═════ SUPPLIED RECORDS
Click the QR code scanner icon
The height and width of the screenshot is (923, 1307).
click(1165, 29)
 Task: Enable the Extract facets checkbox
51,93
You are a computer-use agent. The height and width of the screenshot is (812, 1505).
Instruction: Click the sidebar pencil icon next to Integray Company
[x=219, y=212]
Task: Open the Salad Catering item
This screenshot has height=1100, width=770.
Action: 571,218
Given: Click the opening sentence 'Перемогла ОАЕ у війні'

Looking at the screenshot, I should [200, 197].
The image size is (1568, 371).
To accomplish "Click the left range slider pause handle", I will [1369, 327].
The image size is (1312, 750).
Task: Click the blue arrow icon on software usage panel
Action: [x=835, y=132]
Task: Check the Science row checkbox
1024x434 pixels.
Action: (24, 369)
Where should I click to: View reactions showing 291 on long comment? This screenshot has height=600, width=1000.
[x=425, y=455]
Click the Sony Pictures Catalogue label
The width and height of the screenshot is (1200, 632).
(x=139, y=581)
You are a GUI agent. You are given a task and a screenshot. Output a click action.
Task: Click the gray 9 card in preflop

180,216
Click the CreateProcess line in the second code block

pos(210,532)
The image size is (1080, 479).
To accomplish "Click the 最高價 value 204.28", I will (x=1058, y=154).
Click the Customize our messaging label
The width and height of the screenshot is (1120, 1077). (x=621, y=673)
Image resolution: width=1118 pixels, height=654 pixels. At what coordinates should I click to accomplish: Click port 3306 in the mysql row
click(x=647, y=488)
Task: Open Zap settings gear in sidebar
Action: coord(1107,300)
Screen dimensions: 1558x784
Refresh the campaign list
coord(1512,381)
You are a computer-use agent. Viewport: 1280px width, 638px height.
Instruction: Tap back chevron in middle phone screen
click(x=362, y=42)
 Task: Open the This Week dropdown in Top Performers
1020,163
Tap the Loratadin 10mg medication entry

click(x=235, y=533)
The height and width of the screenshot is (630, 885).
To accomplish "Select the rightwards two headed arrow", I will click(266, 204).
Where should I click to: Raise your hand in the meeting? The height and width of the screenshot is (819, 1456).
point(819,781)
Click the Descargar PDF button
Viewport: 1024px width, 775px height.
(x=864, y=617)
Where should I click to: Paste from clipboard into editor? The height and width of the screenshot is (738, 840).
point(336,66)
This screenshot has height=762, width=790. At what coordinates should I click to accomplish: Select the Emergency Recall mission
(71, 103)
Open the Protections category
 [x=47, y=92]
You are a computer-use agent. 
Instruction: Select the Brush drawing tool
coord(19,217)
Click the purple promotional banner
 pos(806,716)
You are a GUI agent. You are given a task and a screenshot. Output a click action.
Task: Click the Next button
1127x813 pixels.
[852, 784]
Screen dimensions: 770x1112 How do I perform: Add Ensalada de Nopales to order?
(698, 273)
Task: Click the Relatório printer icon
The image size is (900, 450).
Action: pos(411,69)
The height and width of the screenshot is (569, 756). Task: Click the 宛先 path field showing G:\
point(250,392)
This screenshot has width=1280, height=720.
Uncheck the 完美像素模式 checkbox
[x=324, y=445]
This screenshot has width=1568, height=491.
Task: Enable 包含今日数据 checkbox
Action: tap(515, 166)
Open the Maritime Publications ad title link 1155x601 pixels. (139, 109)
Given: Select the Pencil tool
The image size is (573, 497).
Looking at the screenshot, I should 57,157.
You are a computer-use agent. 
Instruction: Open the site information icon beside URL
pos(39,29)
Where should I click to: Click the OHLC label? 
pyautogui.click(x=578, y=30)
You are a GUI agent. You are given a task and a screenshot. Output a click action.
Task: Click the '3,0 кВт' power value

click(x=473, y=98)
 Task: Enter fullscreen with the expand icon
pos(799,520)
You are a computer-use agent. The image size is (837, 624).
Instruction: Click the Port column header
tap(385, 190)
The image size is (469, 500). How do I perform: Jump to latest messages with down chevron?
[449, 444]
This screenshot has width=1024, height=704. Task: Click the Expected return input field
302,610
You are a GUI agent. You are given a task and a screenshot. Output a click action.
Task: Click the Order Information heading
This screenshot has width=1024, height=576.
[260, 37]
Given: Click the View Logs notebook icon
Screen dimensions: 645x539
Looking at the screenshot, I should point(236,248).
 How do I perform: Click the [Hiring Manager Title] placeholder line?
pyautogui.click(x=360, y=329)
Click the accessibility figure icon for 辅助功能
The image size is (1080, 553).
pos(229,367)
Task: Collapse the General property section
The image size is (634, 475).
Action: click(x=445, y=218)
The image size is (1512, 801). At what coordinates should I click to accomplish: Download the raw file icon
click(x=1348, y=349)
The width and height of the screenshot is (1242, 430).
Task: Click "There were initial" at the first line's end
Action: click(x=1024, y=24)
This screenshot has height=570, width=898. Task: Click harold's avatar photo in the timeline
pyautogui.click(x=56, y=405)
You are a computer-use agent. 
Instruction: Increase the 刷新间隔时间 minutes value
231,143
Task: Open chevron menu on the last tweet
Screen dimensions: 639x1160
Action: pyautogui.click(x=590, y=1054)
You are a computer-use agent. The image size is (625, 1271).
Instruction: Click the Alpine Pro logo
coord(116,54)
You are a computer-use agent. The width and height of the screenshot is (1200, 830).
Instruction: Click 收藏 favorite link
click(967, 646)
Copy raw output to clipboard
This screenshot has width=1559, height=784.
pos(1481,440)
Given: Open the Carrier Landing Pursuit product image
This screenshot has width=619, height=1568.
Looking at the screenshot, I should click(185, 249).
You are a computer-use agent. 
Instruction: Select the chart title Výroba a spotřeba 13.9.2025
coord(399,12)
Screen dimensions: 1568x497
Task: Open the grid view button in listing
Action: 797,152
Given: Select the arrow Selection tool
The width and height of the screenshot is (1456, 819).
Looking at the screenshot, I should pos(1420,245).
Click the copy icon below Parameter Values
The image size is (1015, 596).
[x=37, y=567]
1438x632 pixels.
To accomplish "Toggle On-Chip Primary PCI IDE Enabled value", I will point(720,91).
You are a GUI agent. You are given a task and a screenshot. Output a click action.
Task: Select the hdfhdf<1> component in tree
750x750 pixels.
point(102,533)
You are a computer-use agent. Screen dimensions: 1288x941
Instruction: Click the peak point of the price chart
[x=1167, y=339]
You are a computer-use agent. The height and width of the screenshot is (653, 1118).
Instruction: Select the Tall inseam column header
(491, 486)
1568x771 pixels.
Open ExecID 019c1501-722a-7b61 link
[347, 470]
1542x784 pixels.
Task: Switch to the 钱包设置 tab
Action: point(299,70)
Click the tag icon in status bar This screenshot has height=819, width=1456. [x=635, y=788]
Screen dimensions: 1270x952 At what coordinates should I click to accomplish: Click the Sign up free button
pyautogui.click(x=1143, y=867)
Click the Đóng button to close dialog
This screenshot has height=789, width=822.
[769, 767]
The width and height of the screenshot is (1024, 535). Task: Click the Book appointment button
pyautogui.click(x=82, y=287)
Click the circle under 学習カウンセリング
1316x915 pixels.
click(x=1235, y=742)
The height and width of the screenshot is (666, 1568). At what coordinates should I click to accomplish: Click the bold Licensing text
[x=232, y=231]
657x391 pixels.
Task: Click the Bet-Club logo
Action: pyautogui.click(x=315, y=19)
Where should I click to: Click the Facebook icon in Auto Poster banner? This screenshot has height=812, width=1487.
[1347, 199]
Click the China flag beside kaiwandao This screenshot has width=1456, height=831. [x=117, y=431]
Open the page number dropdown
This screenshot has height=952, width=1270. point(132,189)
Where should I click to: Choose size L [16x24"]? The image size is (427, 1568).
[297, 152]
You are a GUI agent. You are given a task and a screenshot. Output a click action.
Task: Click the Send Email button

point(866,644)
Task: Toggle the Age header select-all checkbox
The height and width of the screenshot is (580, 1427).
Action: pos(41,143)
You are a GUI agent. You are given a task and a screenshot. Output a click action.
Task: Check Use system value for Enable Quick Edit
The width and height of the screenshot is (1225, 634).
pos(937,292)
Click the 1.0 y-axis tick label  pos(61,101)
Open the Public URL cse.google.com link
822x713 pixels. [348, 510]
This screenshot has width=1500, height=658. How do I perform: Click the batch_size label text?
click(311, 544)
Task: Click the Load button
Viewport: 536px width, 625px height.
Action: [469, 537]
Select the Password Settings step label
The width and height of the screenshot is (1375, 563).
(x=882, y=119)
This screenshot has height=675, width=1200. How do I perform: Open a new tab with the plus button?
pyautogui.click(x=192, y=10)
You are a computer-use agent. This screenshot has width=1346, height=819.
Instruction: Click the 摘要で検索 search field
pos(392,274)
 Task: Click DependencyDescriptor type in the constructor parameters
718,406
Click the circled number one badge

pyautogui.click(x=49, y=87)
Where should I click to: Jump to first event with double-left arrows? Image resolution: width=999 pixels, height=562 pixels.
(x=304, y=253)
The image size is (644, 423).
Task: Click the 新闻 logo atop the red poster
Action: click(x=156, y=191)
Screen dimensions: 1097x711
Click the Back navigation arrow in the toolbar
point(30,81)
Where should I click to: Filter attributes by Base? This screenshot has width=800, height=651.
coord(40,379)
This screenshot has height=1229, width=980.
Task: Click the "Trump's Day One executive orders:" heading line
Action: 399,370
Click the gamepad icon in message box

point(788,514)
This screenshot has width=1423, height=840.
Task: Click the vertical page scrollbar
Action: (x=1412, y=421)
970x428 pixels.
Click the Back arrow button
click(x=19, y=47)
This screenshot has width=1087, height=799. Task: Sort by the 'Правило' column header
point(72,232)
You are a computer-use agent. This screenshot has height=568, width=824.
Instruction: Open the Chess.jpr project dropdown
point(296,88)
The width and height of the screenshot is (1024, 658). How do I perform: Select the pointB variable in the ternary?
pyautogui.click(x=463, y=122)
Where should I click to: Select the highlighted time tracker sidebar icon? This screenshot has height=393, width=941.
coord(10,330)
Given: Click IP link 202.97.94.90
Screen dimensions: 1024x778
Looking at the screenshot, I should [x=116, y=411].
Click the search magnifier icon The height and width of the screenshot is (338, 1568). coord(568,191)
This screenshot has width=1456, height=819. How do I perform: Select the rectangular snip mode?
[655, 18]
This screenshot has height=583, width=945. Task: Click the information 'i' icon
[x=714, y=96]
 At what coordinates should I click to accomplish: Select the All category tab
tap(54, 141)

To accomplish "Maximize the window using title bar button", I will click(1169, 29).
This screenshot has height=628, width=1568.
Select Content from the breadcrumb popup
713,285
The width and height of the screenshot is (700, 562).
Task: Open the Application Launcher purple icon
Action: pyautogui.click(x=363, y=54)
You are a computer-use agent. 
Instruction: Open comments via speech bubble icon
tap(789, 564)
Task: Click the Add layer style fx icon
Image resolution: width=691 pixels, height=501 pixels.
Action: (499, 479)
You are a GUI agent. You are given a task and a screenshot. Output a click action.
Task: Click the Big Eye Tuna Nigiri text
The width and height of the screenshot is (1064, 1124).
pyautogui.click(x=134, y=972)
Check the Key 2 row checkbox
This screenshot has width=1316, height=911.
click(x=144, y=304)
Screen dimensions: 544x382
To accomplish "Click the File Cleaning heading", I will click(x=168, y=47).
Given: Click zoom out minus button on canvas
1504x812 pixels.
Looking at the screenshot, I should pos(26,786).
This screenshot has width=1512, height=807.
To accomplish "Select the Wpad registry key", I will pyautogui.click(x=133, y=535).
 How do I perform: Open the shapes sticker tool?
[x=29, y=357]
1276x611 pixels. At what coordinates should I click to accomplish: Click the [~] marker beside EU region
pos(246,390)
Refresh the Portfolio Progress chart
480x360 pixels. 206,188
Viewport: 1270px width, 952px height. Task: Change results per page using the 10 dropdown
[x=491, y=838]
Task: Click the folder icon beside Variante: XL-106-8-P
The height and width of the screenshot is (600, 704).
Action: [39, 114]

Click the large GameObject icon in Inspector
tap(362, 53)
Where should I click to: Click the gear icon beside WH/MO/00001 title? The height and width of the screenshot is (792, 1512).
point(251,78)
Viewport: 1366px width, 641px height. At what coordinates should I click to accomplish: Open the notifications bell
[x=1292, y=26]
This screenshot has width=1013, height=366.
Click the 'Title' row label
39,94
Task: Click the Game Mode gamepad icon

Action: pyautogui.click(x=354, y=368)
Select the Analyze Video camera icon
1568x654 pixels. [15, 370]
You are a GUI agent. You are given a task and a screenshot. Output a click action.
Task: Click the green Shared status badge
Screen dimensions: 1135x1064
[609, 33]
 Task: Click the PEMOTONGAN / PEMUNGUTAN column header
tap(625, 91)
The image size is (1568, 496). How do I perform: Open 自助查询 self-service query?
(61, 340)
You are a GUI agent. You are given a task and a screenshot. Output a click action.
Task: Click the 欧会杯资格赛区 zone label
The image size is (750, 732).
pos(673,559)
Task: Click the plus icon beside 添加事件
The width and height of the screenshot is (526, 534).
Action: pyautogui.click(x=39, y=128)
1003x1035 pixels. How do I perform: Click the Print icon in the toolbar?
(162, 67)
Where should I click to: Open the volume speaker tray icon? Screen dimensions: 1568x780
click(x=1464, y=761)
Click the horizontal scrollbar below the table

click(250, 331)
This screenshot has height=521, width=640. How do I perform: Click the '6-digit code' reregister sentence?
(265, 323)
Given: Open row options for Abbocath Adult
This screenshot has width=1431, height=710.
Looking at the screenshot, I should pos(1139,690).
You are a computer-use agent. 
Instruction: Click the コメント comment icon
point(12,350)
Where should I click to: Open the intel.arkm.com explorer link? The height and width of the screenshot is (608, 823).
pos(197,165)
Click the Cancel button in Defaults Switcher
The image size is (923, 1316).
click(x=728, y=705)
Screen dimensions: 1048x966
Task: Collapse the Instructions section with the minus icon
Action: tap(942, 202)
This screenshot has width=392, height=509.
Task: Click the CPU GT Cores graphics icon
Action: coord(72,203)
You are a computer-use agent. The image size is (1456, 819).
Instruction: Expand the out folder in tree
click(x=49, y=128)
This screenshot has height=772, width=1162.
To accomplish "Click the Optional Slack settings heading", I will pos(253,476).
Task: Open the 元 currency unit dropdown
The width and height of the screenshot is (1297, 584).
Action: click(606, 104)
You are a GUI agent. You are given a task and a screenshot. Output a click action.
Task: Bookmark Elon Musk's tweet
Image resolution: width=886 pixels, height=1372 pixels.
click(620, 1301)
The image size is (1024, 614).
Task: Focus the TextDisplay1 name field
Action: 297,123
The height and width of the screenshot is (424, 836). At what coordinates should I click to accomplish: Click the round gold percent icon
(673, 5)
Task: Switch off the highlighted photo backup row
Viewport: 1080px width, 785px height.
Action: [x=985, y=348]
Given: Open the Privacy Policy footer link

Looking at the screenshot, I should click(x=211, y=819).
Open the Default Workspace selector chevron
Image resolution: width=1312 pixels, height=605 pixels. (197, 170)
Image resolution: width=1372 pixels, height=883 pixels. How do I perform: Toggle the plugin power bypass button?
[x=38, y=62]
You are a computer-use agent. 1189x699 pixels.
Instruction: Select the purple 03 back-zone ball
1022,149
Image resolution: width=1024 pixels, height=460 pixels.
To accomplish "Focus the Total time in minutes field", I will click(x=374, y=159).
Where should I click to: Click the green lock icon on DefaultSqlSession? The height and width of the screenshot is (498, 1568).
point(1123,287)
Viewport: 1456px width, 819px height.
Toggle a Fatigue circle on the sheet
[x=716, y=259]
══════════
→ **WHAT YOU NEED TO DO**
Render the items from the line containing "is (653, 1118)." through the line containing "Action: point(299,70)", both included, as a JSON list of strings. Use one string per line and leave out any blank lines.

→ **RESULT OF THIS TASK**
[
  "You are a computer-use agent. The height and width of the screenshot is (653, 1118).",
  "Instruction: Select the Tall inseam column header",
  "(491, 486)",
  "1568x771 pixels.",
  "Open ExecID 019c1501-722a-7b61 link",
  "[347, 470]",
  "1542x784 pixels.",
  "Task: Switch to the 钱包设置 tab",
  "Action: point(299,70)"
]